REQUIRED WORK — Present each line of the entries below that holds the word "https".

*** Opening of DATASET RECORDS ***

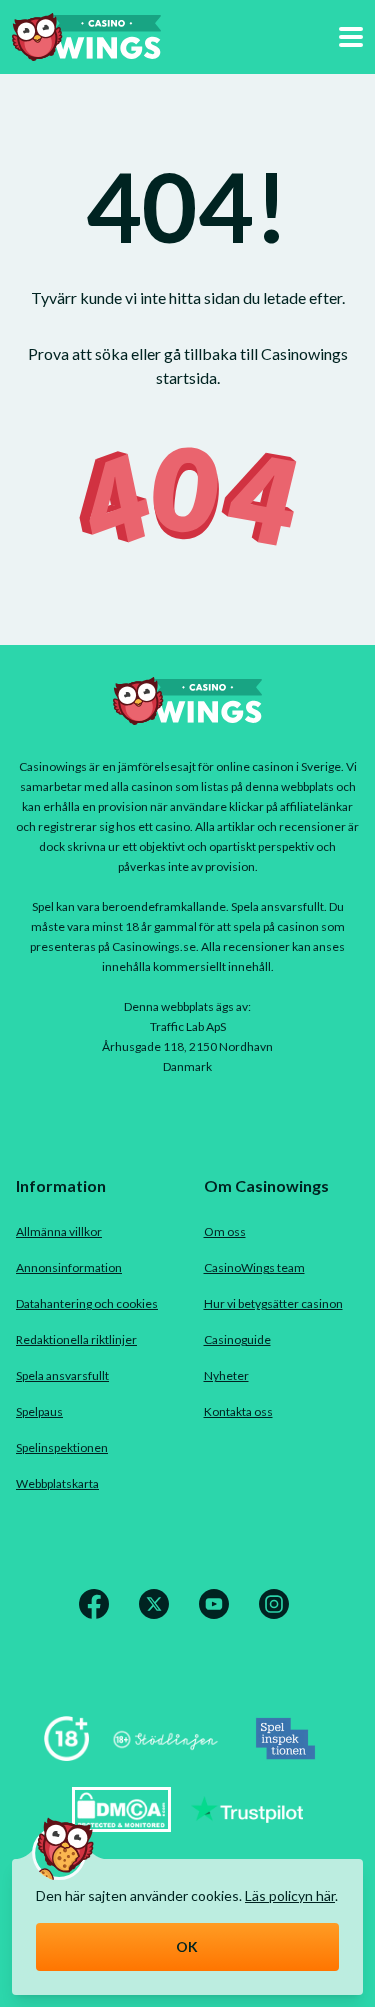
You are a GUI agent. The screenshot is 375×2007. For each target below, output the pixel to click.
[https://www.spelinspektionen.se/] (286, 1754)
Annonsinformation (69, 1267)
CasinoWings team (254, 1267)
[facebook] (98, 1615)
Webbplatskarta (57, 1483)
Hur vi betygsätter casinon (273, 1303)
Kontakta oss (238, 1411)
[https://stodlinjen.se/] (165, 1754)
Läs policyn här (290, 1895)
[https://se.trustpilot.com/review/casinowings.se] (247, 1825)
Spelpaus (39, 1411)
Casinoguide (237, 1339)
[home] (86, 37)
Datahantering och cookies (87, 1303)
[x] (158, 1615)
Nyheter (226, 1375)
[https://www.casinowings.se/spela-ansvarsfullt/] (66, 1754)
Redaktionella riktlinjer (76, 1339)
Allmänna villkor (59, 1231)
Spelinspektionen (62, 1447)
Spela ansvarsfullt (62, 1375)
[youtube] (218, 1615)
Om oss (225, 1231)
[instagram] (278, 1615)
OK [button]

*** Close of DATASET RECORDS ***

TASK RESULT —
[https://www.spelinspektionen.se/] (286, 1754)
[https://stodlinjen.se/] (165, 1754)
[https://se.trustpilot.com/review/casinowings.se] (247, 1825)
[https://www.casinowings.se/spela-ansvarsfullt/] (66, 1754)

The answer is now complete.